On the road to the city of tribes, with the intention of trying something new, I tweet “Where should I eat in Galway? Apart from Ard Bia, Kai and Biteclub.” My phone starts binging and doesn’t stop until I pass Ballinasloe. When it comes to choice, Galway is good for food lovers. Dela and 56 Central look strong, but it’s lunch we’re after, and I’m called by the promise of good coffee at Urban Grind on William St . This independent coffee shop opened in 2014 and though its proprietors are primarily coffee nuts, they also like good food.

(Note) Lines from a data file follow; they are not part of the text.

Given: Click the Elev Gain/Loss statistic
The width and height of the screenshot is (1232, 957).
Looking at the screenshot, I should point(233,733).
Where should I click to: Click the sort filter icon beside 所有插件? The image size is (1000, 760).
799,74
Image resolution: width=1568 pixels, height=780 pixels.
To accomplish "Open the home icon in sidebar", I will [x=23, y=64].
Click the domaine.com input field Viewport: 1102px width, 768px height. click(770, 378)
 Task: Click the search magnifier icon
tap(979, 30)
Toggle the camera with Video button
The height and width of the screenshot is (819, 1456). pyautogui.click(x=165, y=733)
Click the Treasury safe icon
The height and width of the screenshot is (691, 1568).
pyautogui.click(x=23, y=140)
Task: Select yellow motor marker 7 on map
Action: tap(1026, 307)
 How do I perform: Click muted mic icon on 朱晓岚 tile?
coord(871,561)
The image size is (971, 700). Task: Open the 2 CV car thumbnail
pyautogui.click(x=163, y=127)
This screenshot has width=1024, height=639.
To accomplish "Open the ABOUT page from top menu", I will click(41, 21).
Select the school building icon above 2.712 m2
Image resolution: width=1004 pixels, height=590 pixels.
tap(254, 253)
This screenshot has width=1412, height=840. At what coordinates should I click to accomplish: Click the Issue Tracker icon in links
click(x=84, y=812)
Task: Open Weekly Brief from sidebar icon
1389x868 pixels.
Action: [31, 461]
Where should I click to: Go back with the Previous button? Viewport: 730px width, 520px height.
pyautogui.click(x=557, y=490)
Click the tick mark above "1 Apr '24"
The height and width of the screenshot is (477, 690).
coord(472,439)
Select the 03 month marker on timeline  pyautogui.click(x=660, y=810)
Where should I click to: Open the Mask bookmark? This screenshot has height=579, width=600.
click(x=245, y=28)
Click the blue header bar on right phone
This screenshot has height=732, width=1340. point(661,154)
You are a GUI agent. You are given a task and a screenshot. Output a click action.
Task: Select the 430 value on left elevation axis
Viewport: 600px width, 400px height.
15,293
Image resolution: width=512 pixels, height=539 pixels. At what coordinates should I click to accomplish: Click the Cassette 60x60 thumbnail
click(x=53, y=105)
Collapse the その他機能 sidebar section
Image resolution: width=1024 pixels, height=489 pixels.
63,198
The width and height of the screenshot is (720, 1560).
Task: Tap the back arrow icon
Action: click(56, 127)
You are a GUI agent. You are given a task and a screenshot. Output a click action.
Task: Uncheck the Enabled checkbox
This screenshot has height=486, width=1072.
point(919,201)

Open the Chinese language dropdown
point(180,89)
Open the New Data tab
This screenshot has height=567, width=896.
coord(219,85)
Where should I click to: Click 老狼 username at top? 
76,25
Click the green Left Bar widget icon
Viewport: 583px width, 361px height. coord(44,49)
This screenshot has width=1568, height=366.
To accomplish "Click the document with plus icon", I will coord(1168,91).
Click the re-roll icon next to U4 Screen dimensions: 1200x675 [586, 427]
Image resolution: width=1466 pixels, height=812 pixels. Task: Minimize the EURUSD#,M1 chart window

The Colleran’s Baked Ham (€6.50) comes loaded with melting Gubeen cheese and spiked with Dijon mustard. The Glazed Beef Brisket (€6.50) is a generous heap of tender pulled beef. The meat is delicious but the sandwich needed a little more fresh horseradish mayo or brisket juice to keep it moist. It’s the bread that elevates these sandwiches - It’s a rye ciabatta sourced from a trader at the Galway Food Market.

I was a little underwhelmed by the service and I would have liked a warmer welcome. My questions about the brisket on the menu and where the bread was from were answered without much warmth from our server. We arrived just after lunchtime so perhaps it was post-lunch-rush fatigue. The barista who poured our takeaway flat whites (€2.60 each) made up for it a bit with her more cheerful disposition. The coffee is made with Dublin’s 3FE beans, proudly displayed behind the counter, and are appropriately strong, but the milk wasn’t quite creamy enough for me. Though the debate on what a flat white actually is rages on, my preference is a small portion with strong coffee and really creamy frothed milk. Still, what I got at Urban Grind was a cup brewed with care and it was much appreciated.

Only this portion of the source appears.